> **What is expected**:
Output all the data below verbatim.

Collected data

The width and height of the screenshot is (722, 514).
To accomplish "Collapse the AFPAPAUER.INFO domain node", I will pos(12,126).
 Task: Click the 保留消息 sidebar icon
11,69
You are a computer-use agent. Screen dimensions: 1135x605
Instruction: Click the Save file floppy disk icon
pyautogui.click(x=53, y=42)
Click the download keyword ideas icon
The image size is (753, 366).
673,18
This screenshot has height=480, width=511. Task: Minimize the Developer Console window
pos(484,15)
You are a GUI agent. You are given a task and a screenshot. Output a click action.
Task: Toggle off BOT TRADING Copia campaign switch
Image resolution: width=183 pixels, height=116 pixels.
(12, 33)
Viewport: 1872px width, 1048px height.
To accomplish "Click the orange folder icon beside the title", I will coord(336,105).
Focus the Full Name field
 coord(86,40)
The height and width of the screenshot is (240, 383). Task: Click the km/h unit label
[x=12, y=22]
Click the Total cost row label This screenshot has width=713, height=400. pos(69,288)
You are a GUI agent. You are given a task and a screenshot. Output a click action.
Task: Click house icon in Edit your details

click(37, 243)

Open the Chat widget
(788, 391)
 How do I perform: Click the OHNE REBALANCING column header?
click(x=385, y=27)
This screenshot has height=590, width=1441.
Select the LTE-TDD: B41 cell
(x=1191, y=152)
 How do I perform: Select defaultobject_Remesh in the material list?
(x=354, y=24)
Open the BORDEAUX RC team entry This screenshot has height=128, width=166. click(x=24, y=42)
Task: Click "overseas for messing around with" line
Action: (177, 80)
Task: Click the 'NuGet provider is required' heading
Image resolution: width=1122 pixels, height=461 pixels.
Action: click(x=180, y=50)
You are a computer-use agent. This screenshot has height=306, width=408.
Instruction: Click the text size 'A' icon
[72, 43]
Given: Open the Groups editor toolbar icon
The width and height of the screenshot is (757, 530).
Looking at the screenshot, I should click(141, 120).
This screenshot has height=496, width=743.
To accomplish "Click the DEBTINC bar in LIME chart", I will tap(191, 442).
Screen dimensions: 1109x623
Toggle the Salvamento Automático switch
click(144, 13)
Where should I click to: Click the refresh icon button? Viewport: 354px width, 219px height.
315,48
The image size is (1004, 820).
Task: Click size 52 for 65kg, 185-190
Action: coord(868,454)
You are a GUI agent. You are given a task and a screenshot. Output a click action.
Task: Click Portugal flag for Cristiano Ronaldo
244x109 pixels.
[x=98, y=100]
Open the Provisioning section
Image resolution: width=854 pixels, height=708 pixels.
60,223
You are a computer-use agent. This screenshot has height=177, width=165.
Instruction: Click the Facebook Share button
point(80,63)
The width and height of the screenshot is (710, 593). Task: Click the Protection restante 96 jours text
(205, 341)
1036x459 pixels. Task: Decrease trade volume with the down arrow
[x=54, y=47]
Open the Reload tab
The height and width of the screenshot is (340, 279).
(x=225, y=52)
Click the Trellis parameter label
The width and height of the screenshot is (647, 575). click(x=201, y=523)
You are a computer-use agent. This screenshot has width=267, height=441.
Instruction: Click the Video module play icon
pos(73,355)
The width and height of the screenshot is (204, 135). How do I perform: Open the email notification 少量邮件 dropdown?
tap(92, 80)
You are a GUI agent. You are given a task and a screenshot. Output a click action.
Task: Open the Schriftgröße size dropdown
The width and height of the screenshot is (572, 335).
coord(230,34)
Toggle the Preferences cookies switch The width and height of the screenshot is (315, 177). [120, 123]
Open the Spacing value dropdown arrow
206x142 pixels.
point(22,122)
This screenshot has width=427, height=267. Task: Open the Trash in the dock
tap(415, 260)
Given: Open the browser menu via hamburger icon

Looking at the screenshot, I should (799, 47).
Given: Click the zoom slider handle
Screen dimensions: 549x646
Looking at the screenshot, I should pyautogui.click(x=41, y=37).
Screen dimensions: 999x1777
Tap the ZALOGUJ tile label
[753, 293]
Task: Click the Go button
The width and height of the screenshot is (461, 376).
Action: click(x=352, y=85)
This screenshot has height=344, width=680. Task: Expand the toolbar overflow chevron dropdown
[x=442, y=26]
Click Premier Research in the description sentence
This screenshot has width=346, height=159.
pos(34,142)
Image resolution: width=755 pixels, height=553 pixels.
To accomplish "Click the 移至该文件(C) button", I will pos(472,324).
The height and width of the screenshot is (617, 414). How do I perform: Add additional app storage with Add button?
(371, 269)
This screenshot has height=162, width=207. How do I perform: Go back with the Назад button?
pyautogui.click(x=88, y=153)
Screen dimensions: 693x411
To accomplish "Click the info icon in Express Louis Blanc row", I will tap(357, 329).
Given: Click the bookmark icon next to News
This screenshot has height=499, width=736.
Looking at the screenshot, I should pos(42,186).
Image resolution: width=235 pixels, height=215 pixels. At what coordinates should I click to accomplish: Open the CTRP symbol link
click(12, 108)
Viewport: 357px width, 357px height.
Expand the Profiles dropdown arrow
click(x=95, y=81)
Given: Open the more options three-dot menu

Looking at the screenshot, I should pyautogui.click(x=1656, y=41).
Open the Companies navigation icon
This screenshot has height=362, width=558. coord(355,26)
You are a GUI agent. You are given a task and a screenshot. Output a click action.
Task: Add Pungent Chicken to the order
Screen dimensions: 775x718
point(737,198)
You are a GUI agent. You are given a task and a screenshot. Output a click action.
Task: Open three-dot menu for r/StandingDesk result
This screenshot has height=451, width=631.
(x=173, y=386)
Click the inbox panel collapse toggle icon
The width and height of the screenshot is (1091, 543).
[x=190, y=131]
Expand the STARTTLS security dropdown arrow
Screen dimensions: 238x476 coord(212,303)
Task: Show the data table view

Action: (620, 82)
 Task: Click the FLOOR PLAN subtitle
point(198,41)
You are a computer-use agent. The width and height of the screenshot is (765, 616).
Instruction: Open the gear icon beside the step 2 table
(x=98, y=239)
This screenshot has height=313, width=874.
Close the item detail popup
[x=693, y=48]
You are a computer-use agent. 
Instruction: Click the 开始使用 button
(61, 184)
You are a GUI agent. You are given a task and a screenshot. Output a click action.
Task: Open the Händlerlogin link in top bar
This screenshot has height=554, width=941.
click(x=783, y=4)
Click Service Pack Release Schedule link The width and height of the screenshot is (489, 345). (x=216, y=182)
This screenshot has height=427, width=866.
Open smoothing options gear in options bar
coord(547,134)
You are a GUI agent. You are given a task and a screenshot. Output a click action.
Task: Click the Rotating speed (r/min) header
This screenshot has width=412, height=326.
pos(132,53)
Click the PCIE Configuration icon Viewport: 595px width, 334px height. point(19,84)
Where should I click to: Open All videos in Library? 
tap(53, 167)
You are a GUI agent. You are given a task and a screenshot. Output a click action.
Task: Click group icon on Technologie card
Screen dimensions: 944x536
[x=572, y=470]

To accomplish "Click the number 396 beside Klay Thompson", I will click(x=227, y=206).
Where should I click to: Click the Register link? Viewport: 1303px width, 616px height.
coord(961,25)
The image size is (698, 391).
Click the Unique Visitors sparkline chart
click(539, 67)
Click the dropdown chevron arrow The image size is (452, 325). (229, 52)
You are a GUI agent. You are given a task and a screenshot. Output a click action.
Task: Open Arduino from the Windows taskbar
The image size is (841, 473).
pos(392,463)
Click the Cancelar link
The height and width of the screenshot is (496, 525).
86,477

> **Result of the task**:
The width and height of the screenshot is (722, 514).
To accomplish "Collapse the AFPAPAUER.INFO domain node", I will pos(12,126).
 Task: Click the 保留消息 sidebar icon
11,69
You are a computer-use agent. Screen dimensions: 1135x605
Instruction: Click the Save file floppy disk icon
pyautogui.click(x=53, y=42)
Click the download keyword ideas icon
The image size is (753, 366).
673,18
This screenshot has height=480, width=511. Task: Minimize the Developer Console window
pos(484,15)
You are a GUI agent. You are given a task and a screenshot. Output a click action.
Task: Toggle off BOT TRADING Copia campaign switch
Image resolution: width=183 pixels, height=116 pixels.
(12, 33)
Viewport: 1872px width, 1048px height.
To accomplish "Click the orange folder icon beside the title", I will coord(336,105).
Focus the Full Name field
 coord(86,40)
The height and width of the screenshot is (240, 383). Task: Click the km/h unit label
[x=12, y=22]
Click the Total cost row label This screenshot has width=713, height=400. pos(69,288)
You are a GUI agent. You are given a task and a screenshot. Output a click action.
Task: Click house icon in Edit your details

click(37, 243)

Open the Chat widget
(788, 391)
 How do I perform: Click the OHNE REBALANCING column header?
click(x=385, y=27)
This screenshot has height=590, width=1441.
Select the LTE-TDD: B41 cell
(x=1191, y=152)
 How do I perform: Select defaultobject_Remesh in the material list?
(x=354, y=24)
Open the BORDEAUX RC team entry This screenshot has height=128, width=166. click(x=24, y=42)
Task: Click "overseas for messing around with" line
Action: (177, 80)
Task: Click the 'NuGet provider is required' heading
Image resolution: width=1122 pixels, height=461 pixels.
Action: click(x=180, y=50)
You are a computer-use agent. This screenshot has height=306, width=408.
Instruction: Click the text size 'A' icon
[72, 43]
Given: Open the Groups editor toolbar icon
The width and height of the screenshot is (757, 530).
Looking at the screenshot, I should click(141, 120).
This screenshot has height=496, width=743.
To accomplish "Click the DEBTINC bar in LIME chart", I will tap(191, 442).
Screen dimensions: 1109x623
Toggle the Salvamento Automático switch
click(144, 13)
Where should I click to: Click the refresh icon button? Viewport: 354px width, 219px height.
315,48
The image size is (1004, 820).
Task: Click size 52 for 65kg, 185-190
Action: coord(868,454)
You are a GUI agent. You are given a task and a screenshot. Output a click action.
Task: Click Portugal flag for Cristiano Ronaldo
244x109 pixels.
[x=98, y=100]
Open the Provisioning section
Image resolution: width=854 pixels, height=708 pixels.
60,223
You are a computer-use agent. This screenshot has height=177, width=165.
Instruction: Click the Facebook Share button
point(80,63)
The width and height of the screenshot is (710, 593). Task: Click the Protection restante 96 jours text
(205, 341)
1036x459 pixels. Task: Decrease trade volume with the down arrow
[x=54, y=47]
Open the Reload tab
The height and width of the screenshot is (340, 279).
(x=225, y=52)
Click the Trellis parameter label
The width and height of the screenshot is (647, 575). click(x=201, y=523)
You are a computer-use agent. This screenshot has width=267, height=441.
Instruction: Click the Video module play icon
pos(73,355)
The width and height of the screenshot is (204, 135). How do I perform: Open the email notification 少量邮件 dropdown?
tap(92, 80)
You are a GUI agent. You are given a task and a screenshot. Output a click action.
Task: Open the Schriftgröße size dropdown
The width and height of the screenshot is (572, 335).
coord(230,34)
Toggle the Preferences cookies switch The width and height of the screenshot is (315, 177). [120, 123]
Open the Spacing value dropdown arrow
206x142 pixels.
point(22,122)
This screenshot has width=427, height=267. Task: Open the Trash in the dock
tap(415, 260)
Given: Open the browser menu via hamburger icon

Looking at the screenshot, I should (799, 47).
Given: Click the zoom slider handle
Screen dimensions: 549x646
Looking at the screenshot, I should pyautogui.click(x=41, y=37).
Screen dimensions: 999x1777
Tap the ZALOGUJ tile label
[753, 293]
Task: Click the Go button
The width and height of the screenshot is (461, 376).
Action: click(x=352, y=85)
This screenshot has height=344, width=680. Task: Expand the toolbar overflow chevron dropdown
[x=442, y=26]
Click Premier Research in the description sentence
This screenshot has width=346, height=159.
pos(34,142)
Image resolution: width=755 pixels, height=553 pixels.
To accomplish "Click the 移至该文件(C) button", I will pos(472,324).
The height and width of the screenshot is (617, 414). How do I perform: Add additional app storage with Add button?
(371, 269)
This screenshot has height=162, width=207. How do I perform: Go back with the Назад button?
pyautogui.click(x=88, y=153)
Screen dimensions: 693x411
To accomplish "Click the info icon in Express Louis Blanc row", I will tap(357, 329).
Given: Click the bookmark icon next to News
This screenshot has height=499, width=736.
Looking at the screenshot, I should pos(42,186).
Image resolution: width=235 pixels, height=215 pixels. At what coordinates should I click to accomplish: Open the CTRP symbol link
click(12, 108)
Viewport: 357px width, 357px height.
Expand the Profiles dropdown arrow
click(x=95, y=81)
Given: Open the more options three-dot menu

Looking at the screenshot, I should pyautogui.click(x=1656, y=41).
Open the Companies navigation icon
This screenshot has height=362, width=558. coord(355,26)
You are a GUI agent. You are given a task and a screenshot. Output a click action.
Task: Add Pungent Chicken to the order
Screen dimensions: 775x718
point(737,198)
You are a GUI agent. You are given a task and a screenshot. Output a click action.
Task: Open three-dot menu for r/StandingDesk result
This screenshot has height=451, width=631.
(x=173, y=386)
Click the inbox panel collapse toggle icon
The width and height of the screenshot is (1091, 543).
[x=190, y=131]
Expand the STARTTLS security dropdown arrow
Screen dimensions: 238x476 coord(212,303)
Task: Show the data table view

Action: (620, 82)
 Task: Click the FLOOR PLAN subtitle
point(198,41)
You are a computer-use agent. The width and height of the screenshot is (765, 616).
Instruction: Open the gear icon beside the step 2 table
(x=98, y=239)
This screenshot has height=313, width=874.
Close the item detail popup
[x=693, y=48]
You are a computer-use agent. 
Instruction: Click the 开始使用 button
(61, 184)
You are a GUI agent. You are given a task and a screenshot. Output a click action.
Task: Open the Händlerlogin link in top bar
This screenshot has height=554, width=941.
click(x=783, y=4)
Click Service Pack Release Schedule link The width and height of the screenshot is (489, 345). (x=216, y=182)
This screenshot has height=427, width=866.
Open smoothing options gear in options bar
coord(547,134)
You are a GUI agent. You are given a task and a screenshot. Output a click action.
Task: Click the Rotating speed (r/min) header
This screenshot has width=412, height=326.
pos(132,53)
Click the PCIE Configuration icon Viewport: 595px width, 334px height. point(19,84)
Where should I click to: Open All videos in Library? 
tap(53, 167)
You are a GUI agent. You are given a task and a screenshot. Output a click action.
Task: Click group icon on Technologie card
Screen dimensions: 944x536
[x=572, y=470]

To accomplish "Click the number 396 beside Klay Thompson", I will click(x=227, y=206).
Where should I click to: Click the Register link? Viewport: 1303px width, 616px height.
coord(961,25)
The image size is (698, 391).
Click the Unique Visitors sparkline chart
click(539, 67)
Click the dropdown chevron arrow The image size is (452, 325). (229, 52)
You are a GUI agent. You are given a task and a screenshot. Output a click action.
Task: Open Arduino from the Windows taskbar
The image size is (841, 473).
pos(392,463)
Click the Cancelar link
The height and width of the screenshot is (496, 525).
86,477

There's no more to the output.